La idea de la libertad en el romanticismo se inspira en las ideas roussonianas: el ser humano hace en estado de bondad y libre, y es la sociedad la que lo pervierte y encadena; de este principio se deriva, en lo político, el pacto social, que supuestamente firman unos hombres para convivir; la noción de democracia queda limitada a esta interpretación, se prescinde de los cuerpos sociales intermedios y naturales –que se consideran obstáculos para el ejercicio de la libertad individualista– y la máxima un hombre, un voto deviene en dogma.
Otro rasgo del romanticismo es, como consecuencia de lo anterior, un ansia de retorno a lo natural; si, literariamente, esto se plasma en el exotismo y en el mito del buen salvaje, políticamente da lugar al nacionalismo, esto es, a volver la vista a las realidades naturales, la raza, la lengua, las costumbres ancestrales, la geografía… Lo primario, lo inmediato, lo local, lo espontáneo, se alza frente a lo construido por el esfuerzo de la inteligencia.
Según esta interpretación, la nación es, exclusivamente, la tierra donde uno ha nacido, y la patria, la tierra de tus padres; no hay que recordar que los significados políticos de estos términos provienen de la Revolución francesa, hija de la Ilustración y del Romanticismo.

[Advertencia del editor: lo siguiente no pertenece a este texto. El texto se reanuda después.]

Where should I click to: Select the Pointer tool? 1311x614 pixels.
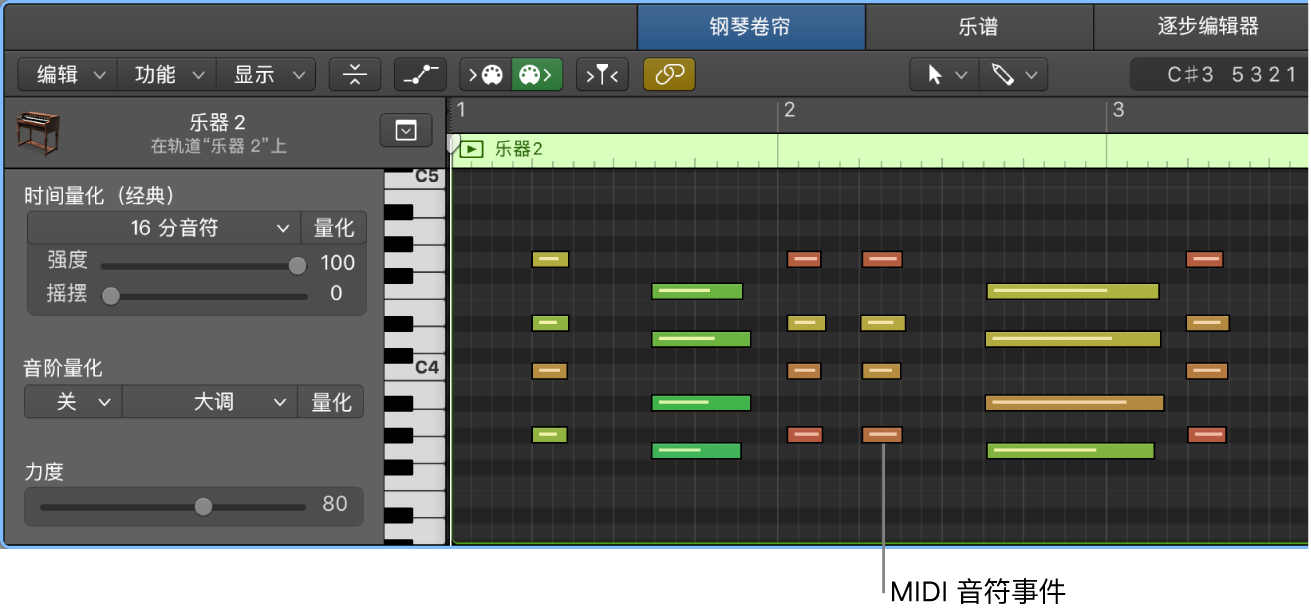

El nacionalismo romántico se basa, pues, en el sentimiento; de ahí la popularidad que pueden obtener los movimientos nacionalistas entre las masas; en unos casos, el nacionalismo sirvió para unir lo disperso (Italia, Alemania), pero en la mayoría para separar la unido por la historia, las leyes y el sentido común.
Tampoco hay que olvidar que, su versión decimonónica, el romanticismo se escindió en dos vertientes: la revolucionaria liberal y la tradicionalista católica, ambas sustentadas, como es lógico, en la emotividad.
5. Véanse los grandes nombres del romanticismo en el siglo XIX… En Alemania, Fichte con sus Discursos a la Nación alemana; más tarde, a finales del siglo, el movimiento de Las Aves de Paso recogería toda la mística romántica, con sus hogueras en las cumbres, su invocación a la juventud (¿herencia del Sturm und Drang?), su antisemitismo y su mitología wagneriana de fondo. En Inglaterra, el estrambótico Lord Byron moriría luchando por la independencia de la nación griega frente al Imperio Otomano; posteriormente, otra representación del romanticismo sería la vida disipada de Óscar Wilde o la falsificación de la historia, en concreto de la Edad Media, en Walter Scott,
En Francia, tenemos a un Chateaubriand en el lado tradicional y católico o, en otro extremo, a un Víctor Hugo, sin dejar de mencionar a Aurora Dupin (Jorge Sand) en su aventura mallorquina con el también romántico Chopin. En Italia, Manzoni y Leopardi, como inspirador de los garibaldinos este último. En EE.UU., el tenebrismo morboso de Edgar Allan Poe o la grandilocuencia poética de Walt Whitman.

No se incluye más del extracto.